Lower-than-expected prevalence and severity of retinopathy in an incident cohort followed during the first 4-14 years of type 1 diabetes: the Wisconsin Diabetes Registry Study.

Kleins Lab // Publications // Jul 15 2006

PubMed ID: 16731577

Author(s): Lecaire T, Palta M, Zhang H, Allen C, Klein R, D’Alessio D. Lower-than-expected prevalence and severity of retinopathy in an incident cohort followed during the first 4-14 years of type 1 diabetes: the Wisconsin Diabetes Registry Study. Am J Epidemiol. 2006 Jul 15;164(2):143-50. Epub 2006 May 26. PMID 16731577

Journal: American Journal Of Epidemiology, Volume 164, Issue 2, Jul 2006

The authors examined the development of diabetic retinopathy in a population-based cohort of persons with incident type 1 diabetes to investigate the possibility of lowered retinopathy prevalence and severity compared with previous US studies.

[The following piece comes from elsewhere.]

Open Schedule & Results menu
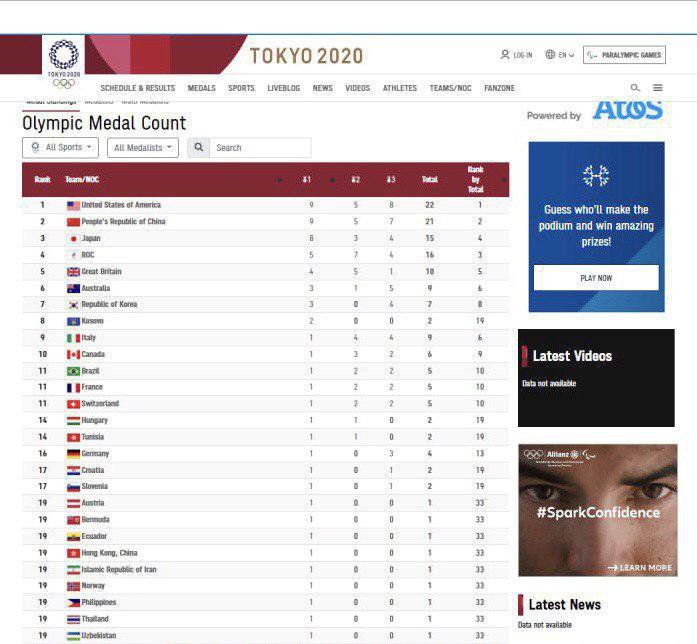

A total of 474 diabetic persons from Wisconsin were followed from diagnosis through 4-14 years’ duration during 1990-2002. Retinopathy was determined by fundus photography at 4, 7, 9, and 14 years’ duration. Risk of developing retinopathy was modeled on demographic and diabetes-care characteristics by means of a generalized linear model using the complementary log-log link for interval-censored data. Prevalence of retinopathy increased with duration of diabetes, from 6% at 4 years to 73% at 14 years, and was highest among adults (> or =20 years of age). Risk of developing retinopathy increased with increasing duration, worse glycemic control, and age up to 20 years. Indicators of diabetes care were related to retinopathy through their effect on glycemic control. Improvements in diabetes care leading to better glycemic control may have contributed to the much lower prevalence and less severe retinopathy observed than expected on the basis of a previous report from the same region of Wisconsin. The observed decreased prevalence has important implications for persons with type 1 diabetes, since retinopathy is a serious microvascular complication.